22:30 10-12-2025
欧州で拡大するテスラのFSDデモ:5カ国で試乗受け付け、需要増で追加枠・RDWと承認協議
テスラが欧州でフルセルフドライビング(FSD)デモを拡大。イタリア、フランス、ドイツに続きデンマークとスイスでも試乗を受け付け、需要超過で枠を追加。RDWとの協議など承認に向けた動きも解説。ショールーム経由の予約方法や、EU審査の現状、助手席で体感できるFSDの挙動と狙いも紹介。規制要件の難しさや今後の展開もカバー。
テスラは欧州でのフルセルフドライビング(FSD)デモプログラムを拡大した。取り組みはイタリア、フランス、ドイツで始まり、来場者は各地のショールーム経由で試乗枠を予約できた。需要が想定を上回って当初の枠はすぐに埋まり、テスラは追加のスロットを用意し、より広い展開に備えたと、32CARSが先に伝えている。

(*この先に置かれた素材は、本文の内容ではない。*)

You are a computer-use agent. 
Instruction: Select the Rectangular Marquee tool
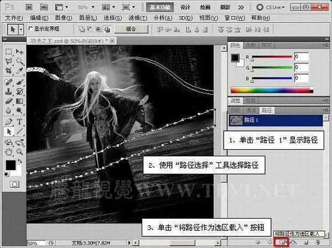[9, 51]
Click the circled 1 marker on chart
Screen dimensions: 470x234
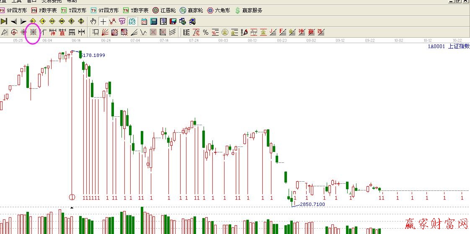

12月9日、デンマークとスイスでも試乗を受け付けると発表。これでFSDのデモは欧州5カ国に広がった。この仕立てはプロモーションも兼ねており、EU当局の長い審査が続くあいだも顧客の目の前に技術を置き続ける狙いが見える。購入を検討する人にとっては、助手席での体験がスペック表以上に雄弁なことが多く、テスラはその効き目をしっかり生かそうとしている。
イーロン・マスクは、要件のすり合わせが極めて難しいと述べている。最終段階では、来年の導入容認を検討しているオランダの認証当局RDWとの協議が含まれる。テスラは、現行ルールの一部は時代に合わないと主張し、良好なユーザー体験が承認の後押しとなり、欧州市場で同システムを存在感ある新技術として印象づけることを期待している。